* _Work instructions_
Tally up every line in the records beneath that has "will", and write down only the total.

Start of Block

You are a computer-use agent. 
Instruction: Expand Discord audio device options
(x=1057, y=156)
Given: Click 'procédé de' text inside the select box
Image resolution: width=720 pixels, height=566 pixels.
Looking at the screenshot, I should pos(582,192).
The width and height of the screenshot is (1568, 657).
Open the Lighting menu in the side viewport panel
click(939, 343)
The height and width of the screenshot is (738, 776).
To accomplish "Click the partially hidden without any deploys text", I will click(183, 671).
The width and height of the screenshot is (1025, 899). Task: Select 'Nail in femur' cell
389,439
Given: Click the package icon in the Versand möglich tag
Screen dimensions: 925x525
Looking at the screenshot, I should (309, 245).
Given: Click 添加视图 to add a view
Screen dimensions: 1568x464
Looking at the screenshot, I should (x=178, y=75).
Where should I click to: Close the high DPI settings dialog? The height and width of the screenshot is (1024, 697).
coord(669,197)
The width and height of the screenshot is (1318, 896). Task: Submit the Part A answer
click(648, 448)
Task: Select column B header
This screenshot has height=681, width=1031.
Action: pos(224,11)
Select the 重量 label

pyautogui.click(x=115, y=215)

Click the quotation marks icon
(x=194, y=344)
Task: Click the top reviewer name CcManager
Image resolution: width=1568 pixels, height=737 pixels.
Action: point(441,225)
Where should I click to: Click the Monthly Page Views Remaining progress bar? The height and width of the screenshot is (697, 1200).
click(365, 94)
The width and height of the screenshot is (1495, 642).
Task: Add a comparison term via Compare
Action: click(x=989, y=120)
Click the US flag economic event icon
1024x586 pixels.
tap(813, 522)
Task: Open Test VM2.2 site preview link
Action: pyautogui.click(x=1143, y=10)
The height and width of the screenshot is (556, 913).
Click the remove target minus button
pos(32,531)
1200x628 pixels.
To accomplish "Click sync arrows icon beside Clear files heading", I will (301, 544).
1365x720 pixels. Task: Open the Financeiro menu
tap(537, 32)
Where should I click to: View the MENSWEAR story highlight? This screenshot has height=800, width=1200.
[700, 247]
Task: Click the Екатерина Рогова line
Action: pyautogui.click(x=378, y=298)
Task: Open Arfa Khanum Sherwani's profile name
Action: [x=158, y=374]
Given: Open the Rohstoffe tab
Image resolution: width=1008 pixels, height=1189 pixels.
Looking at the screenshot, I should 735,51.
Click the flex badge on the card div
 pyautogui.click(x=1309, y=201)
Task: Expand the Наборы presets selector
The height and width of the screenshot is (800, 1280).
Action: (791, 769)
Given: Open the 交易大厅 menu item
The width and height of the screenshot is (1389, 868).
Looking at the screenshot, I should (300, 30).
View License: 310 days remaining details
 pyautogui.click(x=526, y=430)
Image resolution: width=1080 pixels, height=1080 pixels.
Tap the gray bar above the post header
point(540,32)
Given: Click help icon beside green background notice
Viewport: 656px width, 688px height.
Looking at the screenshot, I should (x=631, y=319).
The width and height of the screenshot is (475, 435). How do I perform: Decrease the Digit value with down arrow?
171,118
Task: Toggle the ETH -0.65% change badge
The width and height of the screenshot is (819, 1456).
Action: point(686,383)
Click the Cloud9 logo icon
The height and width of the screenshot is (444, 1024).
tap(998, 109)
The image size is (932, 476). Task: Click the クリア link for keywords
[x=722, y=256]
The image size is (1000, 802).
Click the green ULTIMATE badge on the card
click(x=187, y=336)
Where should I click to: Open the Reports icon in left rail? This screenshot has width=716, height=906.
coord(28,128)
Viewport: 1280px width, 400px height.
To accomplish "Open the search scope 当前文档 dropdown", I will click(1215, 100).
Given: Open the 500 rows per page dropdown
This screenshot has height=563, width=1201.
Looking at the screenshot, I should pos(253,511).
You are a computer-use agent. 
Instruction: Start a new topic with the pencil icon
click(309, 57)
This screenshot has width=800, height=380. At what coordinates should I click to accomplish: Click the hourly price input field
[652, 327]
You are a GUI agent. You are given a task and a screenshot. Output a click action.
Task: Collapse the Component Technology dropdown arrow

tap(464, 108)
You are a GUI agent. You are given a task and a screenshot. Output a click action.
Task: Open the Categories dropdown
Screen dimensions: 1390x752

End of Block

* _Exercise result_
3